L'economia è una bestia strana, mutevole, ingannevole, spietata. Non
è una scienza esatta come le altre; non è una scienza, ma quasi
una filosofia. Ti dà ragione per una stagione e ti sbugiarda quella successiva.
Ma esserne un protagonista significa essere capace di entrare in questo groviglio
e cavarne una soluzione che va necessariamente calata in un certo contesto.
Così, non fu peregrino assegnare il Nobel al neo-keynesiano Samuelson
nel '70 e pochi anni dopo al monetarista Friedman. E Samuelson stesso, un po'
come Krugman, era appunto un neo-keynesiano, segno che anche la stagione di
Keynes era passata, ma non era passato Keynes. Insomma si procede grazie al
susseguirsi di "colpi di scena", e se a volte i Nobel sono assegnati
a studiosi schivi, oggi si premia anche un brillantissimo polemista; e avrà
da lamentarsi Giuliano Ferrara, ma negli ultimi anni a Stoccolma non hanno sbagliato
un colpo, neanche quando quattro anni fa hanno premiato il "suo amico"

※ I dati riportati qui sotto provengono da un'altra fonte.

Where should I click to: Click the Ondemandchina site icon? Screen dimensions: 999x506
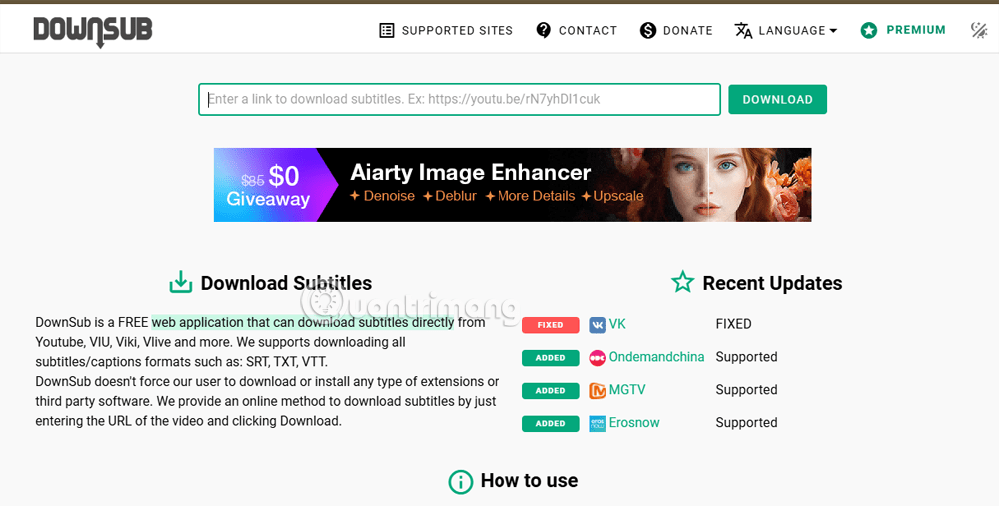coord(597,358)
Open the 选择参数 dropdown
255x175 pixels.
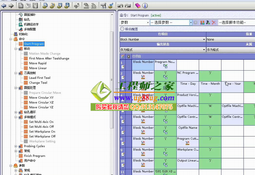191,22
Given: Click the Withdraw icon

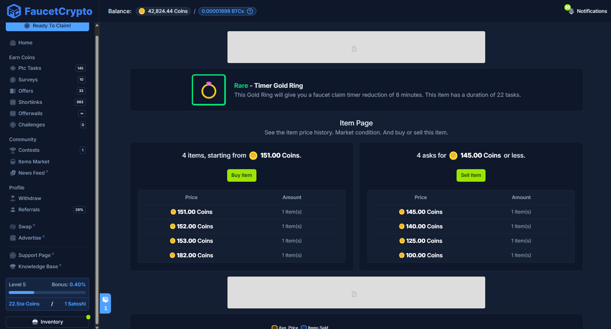Looking at the screenshot, I should (13, 198).
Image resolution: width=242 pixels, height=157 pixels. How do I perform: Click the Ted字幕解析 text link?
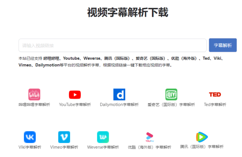click(215, 105)
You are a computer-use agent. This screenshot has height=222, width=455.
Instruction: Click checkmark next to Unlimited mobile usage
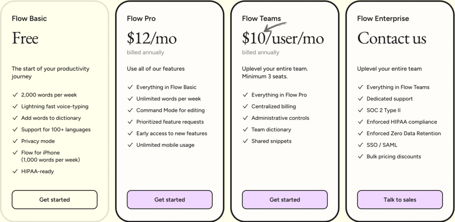pos(130,145)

Prescott, che inneggiava ai tagli di fiscali di Bush, mentre Krugman lanciava
strali ammonendo sul possibile disastro. Lo sbeffeggiarono con stucchevole saccenteria,
e ci fu chi, tra i consiglieri economici della alla Casa Bianca, chiamò
il proprio cagnolino Keynes in segno di disprezzo. Temo che oggi il guinzaglio
lo porti qualcun'altro.
Cantonate che prendono continuamente anche ai Nobel, specialmente quelli che
considerano le loro teorie come dei dogmi assoluti. E forse in futuro capiterà
anche a Krugman, il cui ego smisurato è assai noto.
Nell'introduzione ad uno dei suoi ultimi libri, "La deriva americana",
del 2004, una raccolta dei suoi articoli per il New York Times, scrisse di sé:
"In questi giorni vengo spesso accusato di essere in liberal incallito,
persino un socialista. Ma solo pochi anni fa ai veri liberals incalliti io non
piacevo affatto. Una rivista mi dedicò addirittura un articolo di copertina
per attaccare le mie vedute a favore del capitalismo, e ancora conservo una
lettera arrabbiata che Ralph Nader (il primo leader del movimento no global,
nda) mi ha mandato quando ho criticato i suoi attacchi alla globalizzazione.

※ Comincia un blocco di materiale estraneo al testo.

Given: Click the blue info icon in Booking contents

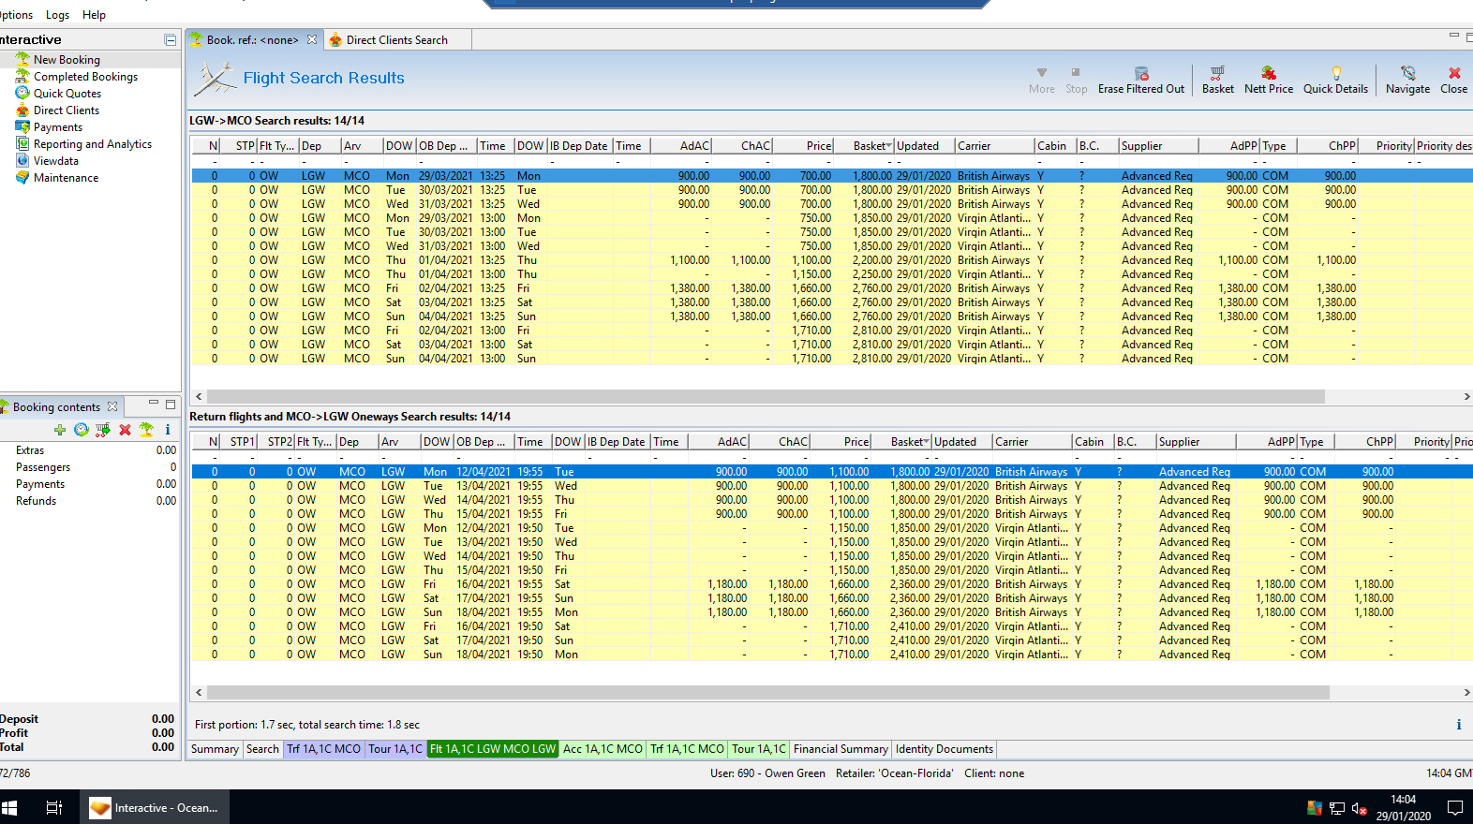Looking at the screenshot, I should click(168, 430).
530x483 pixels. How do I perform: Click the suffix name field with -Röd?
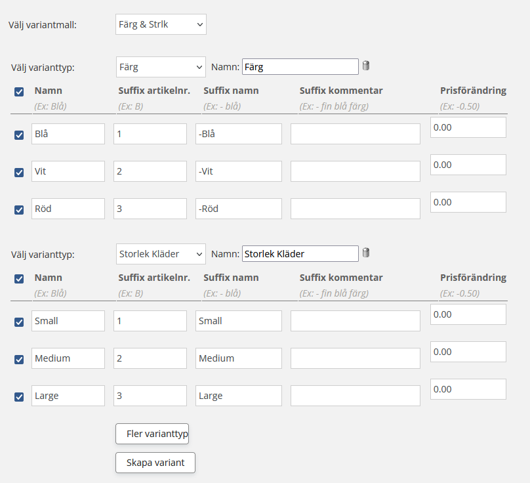click(239, 209)
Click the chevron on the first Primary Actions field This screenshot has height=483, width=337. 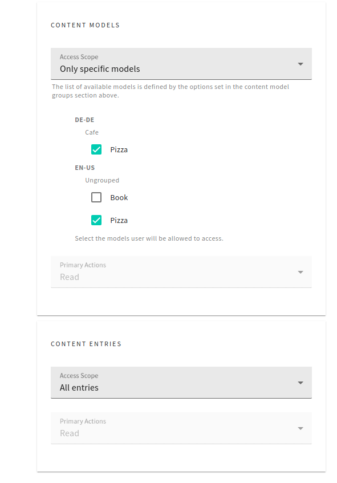(x=301, y=272)
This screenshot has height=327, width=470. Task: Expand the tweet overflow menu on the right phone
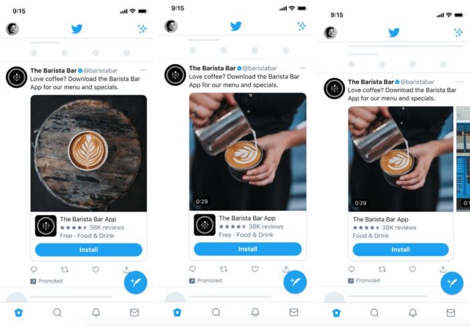point(459,81)
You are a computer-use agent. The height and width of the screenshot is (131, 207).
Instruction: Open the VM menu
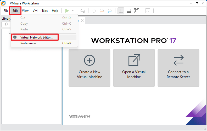35,11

Se sono finito a scrivere abbastanza spesso pezzi contro la destra, è
perché oggi la destra governa - e governa male. Non si tratta solo di
perseguire linee politiche incapaci o irresponsabili; i nostri leader mentono
su quello che sono in grado di fare [...] Mi spiace dirlo, ma questo non è
un libro allegro. E' soprattutto sulla delusione economica, la cattiva gestione
della cosa pubblica, e sulle bugie dei potenti. Non disperiamo: in America non
è andato storto niente che non si possa riparare. Ma la prima cosa da
fare in una riparazione è capire dove e come il sistema si è guastato".

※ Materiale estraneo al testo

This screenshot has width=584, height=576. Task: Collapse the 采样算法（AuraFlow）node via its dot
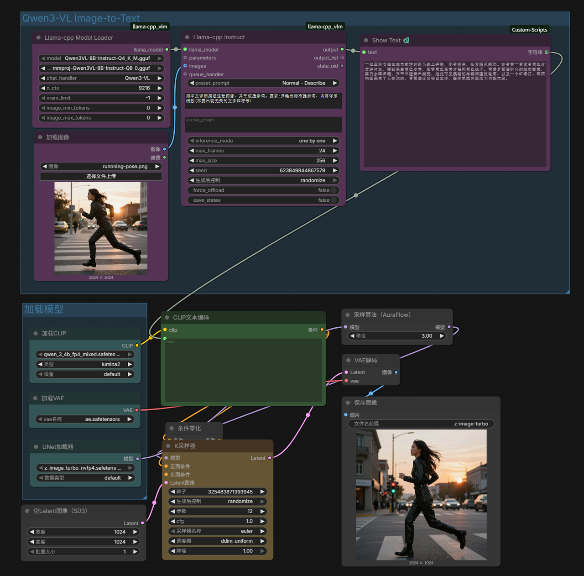pyautogui.click(x=348, y=314)
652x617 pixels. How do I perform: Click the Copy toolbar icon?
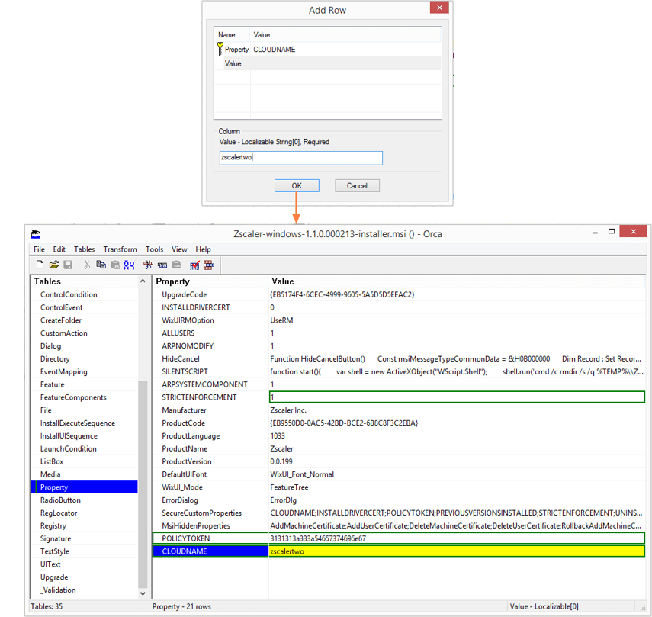[x=101, y=265]
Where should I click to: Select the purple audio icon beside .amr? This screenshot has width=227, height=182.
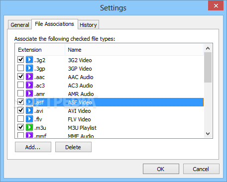29,93
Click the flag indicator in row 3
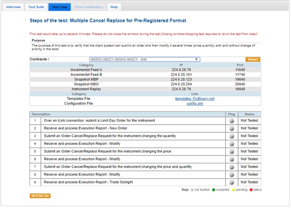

Era il 2004 e molte delle sue paure si sono materializzate, ma Krugman non è
uno che si avventura in previsioni da guru, e neanche lui, pur criticandone
l'operatività, aveva previsto la dimensione della catastrofe recente
delle banche d'affari americane.
Può essere che il suo rigore accademico non sia più quello di
un tempo, e forse la sua passione politica lo ha fatto a volte troppo arrabbiare,
come quando di recente nel suo blog scrisse che "il nonsenso in questo
dibattito (si parlava dell'idea, tanto cara ai politici da strapazzo, che era
la speculazione la causa del rialzo del prezzo del petrolio, nda) mi fa venir
voglia di sparare in faccia a qualcuno" - ricordando queste parole, Alessandro
Merli sul 24 Ore aggiunse ironicamente: "Tremonti sarà più
al sicuro se eviterà di invitarlo al prossimo meeting dell'Aspen Institute".
Ma Krugman è una di quelle autorevolissime spine nel fianco che un politico,
non solo di destra, vorrebbe togliersi di dosso volentieri, ed è un gran
bene che sia stato premiato.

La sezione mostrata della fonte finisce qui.